Create a verifier using

cat > src/verifier.rs <<EOF
fn main() {
let signature_hex = std::env::args().nth(1).expect("missing signature arg");
let message = "hello";
let signature_bytes = hex::decode(signature_hex).expect("invalid signature");
let signature = k256::ecdsa::Signature::from_slice(&signature_bytes[0..64])
.expect("failed to parse signature");
let recovery_id = k256::ecdsa::RecoveryId::from_byte(signature_bytes[64] - 27)
.expect("failed to parse recovery id");
let verifying_key =
k256::ecdsa::VerifyingKey::recover_from_msg(message.as_bytes(), &signature, recovery_id)
.expect("failed to recover pubkey");
let pubkey = hex::encode(&verifying_key.to_encoded_point(false).as_bytes()[1..]);

println!("Pubkey: {}", pubkey);
}
EOF

Feel free to pause and understand how the verifier works.
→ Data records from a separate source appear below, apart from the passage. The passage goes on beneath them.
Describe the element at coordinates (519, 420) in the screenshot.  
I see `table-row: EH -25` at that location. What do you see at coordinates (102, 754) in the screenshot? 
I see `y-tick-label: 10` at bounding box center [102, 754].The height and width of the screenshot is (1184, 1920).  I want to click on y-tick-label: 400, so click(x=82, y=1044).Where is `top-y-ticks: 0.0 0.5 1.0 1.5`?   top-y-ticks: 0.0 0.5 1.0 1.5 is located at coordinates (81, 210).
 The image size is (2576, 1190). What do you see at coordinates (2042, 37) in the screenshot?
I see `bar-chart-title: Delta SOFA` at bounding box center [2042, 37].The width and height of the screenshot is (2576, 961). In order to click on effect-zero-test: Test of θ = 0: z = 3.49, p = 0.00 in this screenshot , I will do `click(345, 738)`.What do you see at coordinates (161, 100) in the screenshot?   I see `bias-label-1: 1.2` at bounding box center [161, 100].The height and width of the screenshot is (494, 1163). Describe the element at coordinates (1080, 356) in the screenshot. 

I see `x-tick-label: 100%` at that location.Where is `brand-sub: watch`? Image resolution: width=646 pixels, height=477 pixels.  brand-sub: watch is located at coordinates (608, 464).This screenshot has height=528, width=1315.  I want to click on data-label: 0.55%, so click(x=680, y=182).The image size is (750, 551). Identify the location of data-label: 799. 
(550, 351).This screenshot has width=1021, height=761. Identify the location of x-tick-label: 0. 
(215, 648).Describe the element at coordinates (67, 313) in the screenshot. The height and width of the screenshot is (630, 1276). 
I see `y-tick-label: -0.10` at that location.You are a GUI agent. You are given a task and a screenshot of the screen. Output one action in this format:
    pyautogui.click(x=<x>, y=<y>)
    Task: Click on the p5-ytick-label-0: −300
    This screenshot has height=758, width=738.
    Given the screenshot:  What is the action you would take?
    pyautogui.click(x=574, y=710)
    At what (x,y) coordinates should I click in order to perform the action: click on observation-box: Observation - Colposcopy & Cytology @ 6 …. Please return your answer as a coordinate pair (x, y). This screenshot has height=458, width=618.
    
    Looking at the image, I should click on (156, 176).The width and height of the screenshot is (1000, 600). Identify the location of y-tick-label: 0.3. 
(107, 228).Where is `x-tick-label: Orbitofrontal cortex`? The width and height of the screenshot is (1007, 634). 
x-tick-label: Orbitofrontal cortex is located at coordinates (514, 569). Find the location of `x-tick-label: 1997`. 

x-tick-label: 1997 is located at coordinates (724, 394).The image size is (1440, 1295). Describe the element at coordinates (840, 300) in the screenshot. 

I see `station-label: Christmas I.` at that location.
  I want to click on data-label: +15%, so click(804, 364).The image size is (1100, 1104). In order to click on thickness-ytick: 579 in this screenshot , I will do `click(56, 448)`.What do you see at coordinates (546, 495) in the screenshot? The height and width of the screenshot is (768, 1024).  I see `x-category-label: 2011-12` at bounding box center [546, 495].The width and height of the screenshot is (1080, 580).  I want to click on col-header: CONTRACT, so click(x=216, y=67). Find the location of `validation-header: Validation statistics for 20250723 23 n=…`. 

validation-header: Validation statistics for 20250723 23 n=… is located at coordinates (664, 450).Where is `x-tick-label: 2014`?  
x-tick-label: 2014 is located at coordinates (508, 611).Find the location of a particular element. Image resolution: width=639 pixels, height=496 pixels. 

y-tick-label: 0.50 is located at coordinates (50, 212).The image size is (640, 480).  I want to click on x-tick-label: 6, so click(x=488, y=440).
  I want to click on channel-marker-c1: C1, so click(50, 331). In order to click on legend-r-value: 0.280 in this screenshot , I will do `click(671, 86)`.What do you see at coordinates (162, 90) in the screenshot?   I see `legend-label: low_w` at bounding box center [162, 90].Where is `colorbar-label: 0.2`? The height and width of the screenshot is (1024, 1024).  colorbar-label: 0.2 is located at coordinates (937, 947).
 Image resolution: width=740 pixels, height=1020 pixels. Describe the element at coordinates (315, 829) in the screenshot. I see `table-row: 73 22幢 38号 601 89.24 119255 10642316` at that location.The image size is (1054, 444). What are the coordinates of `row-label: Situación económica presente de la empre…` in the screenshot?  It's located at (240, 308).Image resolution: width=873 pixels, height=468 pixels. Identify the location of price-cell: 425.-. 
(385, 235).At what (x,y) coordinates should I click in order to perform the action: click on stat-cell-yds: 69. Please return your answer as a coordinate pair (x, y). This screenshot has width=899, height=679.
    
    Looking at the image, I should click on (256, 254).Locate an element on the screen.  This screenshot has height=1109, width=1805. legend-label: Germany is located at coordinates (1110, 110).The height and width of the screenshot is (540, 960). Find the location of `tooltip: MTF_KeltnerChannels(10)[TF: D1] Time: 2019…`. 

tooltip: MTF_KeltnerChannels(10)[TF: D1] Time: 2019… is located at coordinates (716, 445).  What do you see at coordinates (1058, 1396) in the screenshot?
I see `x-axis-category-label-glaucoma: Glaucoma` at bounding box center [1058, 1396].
It takes a signature and outputs the pubkey extracted from it (similar to ecrecover in solidity).

Add it to the build tree using

cat >> Cargo.toml <<EOF

[[bin]]
name = "verifier"
path = "src/verifier.rs"
EOF

Publish a Docker image

Create a Dockerfile to help build and package the signing server into a Docker image:

cat > Dockerfile <<EOF
FROM rust:alpine AS builder
WORKDIR /usr/src/app
COPY . .
RUN apk add musl-dev
RUN cargo build --release

FROM alpine
COPY --from=builder /usr/src/app/target/release/signing-server /usr/local/bin/signing-server
CMD ["signing-server"]
EOF

Build and push the image to Docker Hub using

# Replace <username> with your Docker username
sudo docker build -t <username>/signing-server:latest --push .

Create a docker compose file

As before, create a file named docker-compose.yml describing the service being deployed:

# Replace <username> with your Docker username
cat > docker-compose.yml <<EOF
services:
signing-server:
image: <username>/signing-server
network_mode: host
restart: unless-stopped
volumes:
- /app/ecdsa.sec:/key
EOF

We use the volumes option to mount the key in the right place in the Docker container.

Deploy the enclave

Deploy the enclave image using:

# replace <key> with private key of the wallet

# for amd64
oyster-cvm deploy --wallet-private-key <key> --duration-in-minutes 15 --docker-compose docker-compose.yml --arch amd64

# for arm64
oyster-cvm deploy --wallet-private-key <key> --duration-in-minutes 15 --docker-compose docker-compose.yml

Get the signature

Connect to the server to get the signature:

nc <ip> 8080

Recover the public key from the signature

Recover the public key from the signature using

# Replace <signature> with the signature obtained above
cargo run --bin verifier -- <signature>

Get the public key from an attestation

Verify a remote attestation to get the public key:

# Replace <ip> with the IP you obtained above
# Replace <image_id> with the image id obtained above
oyster-cvm verify --enclave-ip <ip> --image-id <image_id> -p 1301

Note the use of -p 1301. It specifies the port of the attestation server which attests to the public key corresponding to the secp256k1 secret key inside the enclave.

Does the Enclave public key match the public key recovered in the previous step?

tip

If you are trying to do verification in Solidity, you can convert the public key to an address and verify it against an ecrecover.

Exercise

Run through the tutorial again by deploying a new enclave. Do you still see the same public key? This is what we mean by the ephemeral nature of the keys, it is different for every run of the enclave.